§ **Provided passage**:

----------

Finding Lost Luggage

When we arrived at Copenhagen airport earlier this week to fly to Toronto via Helsinki on Finnair the check-in area in Terminal 2 was in chaos due to a broken luggage system: every few minutes the system would start up again, a few bags would get through, a few more people would get checked in, and then things would break again and everything would come to a standstill for another 20 minutes.

Eventually we did get through and, somewhat surprisingly, our flight took off almost exactly on time. In retrospect we should have known this was a bad sign.

Eleven hours later when we arrived in Toronto I was happy to see my bag roll onto the carousel at the head of the line. Then we waited and waited and waited for Catherine’s bag — checked in at the same time and almost identical but for the colour. It never arrived.

As a result I got to know a lot about the lost luggage system that the airlines have built. Here’s a few things I learned that you might find helpful when this happens to you:

  • If your destination is an airport that’s not a “hub” for your airline, but is rather a rarely-visited or seasonal destination, it’s likely that the airline won’t have a dedicated staff on the ground and has outsourced “ground handling” to another company (indeed this is often the case even if you are flying through their hub). In our case Finnair appeared to have no local staff in Toronto and Servisair was the local contractor.
  • Don’t throw away the luggage tags of any bags that do arrive. I made the mistake of throwing away the tags on my suitcase before we realized that Catherine’s had gone missing, and so the Servisair clerk had no way of telling which bag needed a trace. Fortunately I was able to fish my tag out of the garbage.
  • Make sure you hold onto your luggage tag “receipt” — that’s the portion of the luggage tag they peel off and stick onto your boarding pass or passport when you check in. I never realized how important this was to the process of tracking a missing bag: it has the all-important tag number that’s needed to initiate everything.

----------

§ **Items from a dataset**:
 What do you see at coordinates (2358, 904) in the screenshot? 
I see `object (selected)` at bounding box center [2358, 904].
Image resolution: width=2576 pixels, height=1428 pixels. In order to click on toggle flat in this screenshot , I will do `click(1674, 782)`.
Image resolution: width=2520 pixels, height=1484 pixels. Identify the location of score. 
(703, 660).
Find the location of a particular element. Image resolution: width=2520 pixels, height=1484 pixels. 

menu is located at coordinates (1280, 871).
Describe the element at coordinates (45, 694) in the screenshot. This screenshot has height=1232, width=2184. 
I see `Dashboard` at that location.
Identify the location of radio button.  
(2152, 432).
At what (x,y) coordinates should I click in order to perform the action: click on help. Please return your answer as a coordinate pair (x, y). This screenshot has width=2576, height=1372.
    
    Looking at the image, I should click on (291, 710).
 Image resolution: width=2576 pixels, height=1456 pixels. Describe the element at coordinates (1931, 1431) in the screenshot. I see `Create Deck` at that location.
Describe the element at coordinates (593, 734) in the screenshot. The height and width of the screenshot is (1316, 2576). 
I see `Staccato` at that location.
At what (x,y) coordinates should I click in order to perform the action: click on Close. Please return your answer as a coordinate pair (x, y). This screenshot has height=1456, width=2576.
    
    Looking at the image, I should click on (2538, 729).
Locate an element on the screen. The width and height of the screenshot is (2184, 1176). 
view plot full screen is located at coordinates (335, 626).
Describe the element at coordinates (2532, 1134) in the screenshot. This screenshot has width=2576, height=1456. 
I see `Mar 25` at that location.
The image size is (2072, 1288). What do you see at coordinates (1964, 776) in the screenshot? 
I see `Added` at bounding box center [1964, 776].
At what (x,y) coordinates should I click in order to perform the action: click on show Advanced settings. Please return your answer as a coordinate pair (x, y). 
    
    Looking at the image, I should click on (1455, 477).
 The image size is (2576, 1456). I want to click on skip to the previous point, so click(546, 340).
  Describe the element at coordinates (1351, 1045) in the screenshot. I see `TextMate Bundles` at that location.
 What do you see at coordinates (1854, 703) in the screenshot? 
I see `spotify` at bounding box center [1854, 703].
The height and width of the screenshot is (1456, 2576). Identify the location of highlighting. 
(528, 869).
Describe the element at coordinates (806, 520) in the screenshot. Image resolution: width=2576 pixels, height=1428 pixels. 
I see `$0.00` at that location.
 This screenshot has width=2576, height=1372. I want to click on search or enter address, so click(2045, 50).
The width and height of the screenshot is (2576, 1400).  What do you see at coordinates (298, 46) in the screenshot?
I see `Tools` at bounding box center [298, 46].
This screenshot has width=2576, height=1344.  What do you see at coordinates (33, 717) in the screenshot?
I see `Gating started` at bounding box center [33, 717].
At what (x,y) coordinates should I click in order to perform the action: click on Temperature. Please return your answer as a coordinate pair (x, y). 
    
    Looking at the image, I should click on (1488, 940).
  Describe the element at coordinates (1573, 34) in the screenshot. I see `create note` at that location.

----------

§ **Check your understanding**:
1 – Can you write out the lost luggage piece word for word, from "When we arrived at" up to and including "It never arrived."?
2 – Could you carry on the lost luggage piece from the point where it stops?
You won't need the items for any of this.

§ **Responses by item number**:
1 –
When we arrived at Copenhagen airport earlier this week to fly to Toronto via Helsinki on Finnair the check-in area in Terminal 2 was in chaos due to a broken luggage system: every few minutes the system would start up again, a few bags would get through, a few more people would get checked in, and then things would break again and everything would come to a standstill for another 20 minutes.

Eventually we did get through and, somewhat surprisingly, our flight took off almost exactly on time. In retrospect we should have known this was a bad sign.

Eleven hours later when we arrived in Toronto I was happy to see my bag roll onto the carousel at the head of the line. Then we waited and waited and waited for Catherine’s bag — checked in at the same time and almost identical but for the colour. It never arrived.

2 –
  • Before you leave the airport make sure you have (a) the phone number of the ground handling agent where you can call for updates and (b) the WorldTracer file number for your lost luggage. WorldTracer is a cross-airline system for tracing baggage, and for airlines that belong you can use a web application — here’s the one for Finnair — to get status updates on your trace.
  • The “file number” that the ground agent gives you might not be the full file number. We were given one in the form “AYXXXXX” (AY is the airline code for Finnair) that WorldTracer wouldn’t accept: it turns out that we needed to prepend the airport code for our destination airport — YYZ — to this code (so that it became “YYZAYXXXXX”).
  • Don’t expect there to be a 24/7 call centre that you can call for updates. In our case the Servisair office in Toronto was open from 10:00 a.m. to 6:00 p.m. daily, but the number was never actually answered by anyone and we always had to leave a message and wait for a call back.
  • Don’t expect the local ground agent to feel any greater sense of responsibility to the airline you traveled on. Our agent was helpful, but made it clear that Finnair wasn’t providing him with the digital information he really needed to help us, and wasn’t in a position to do anything about this.
  • Don’t expect compensation for out-of-pocket expenses at the airport: I’m not sure what the regulations are about this, but when we asked in Toronto we were told that Catherine could get a voucher for expenses only if the bag didn’t show up in 48 hours.
  • Don’t expect the bag to show up soon. In our case Finnair only flies from Helsinki to Toronto three times a week, and we were warned not to expect the bag to arrive before the next flight, and perhaps not even until the one after that.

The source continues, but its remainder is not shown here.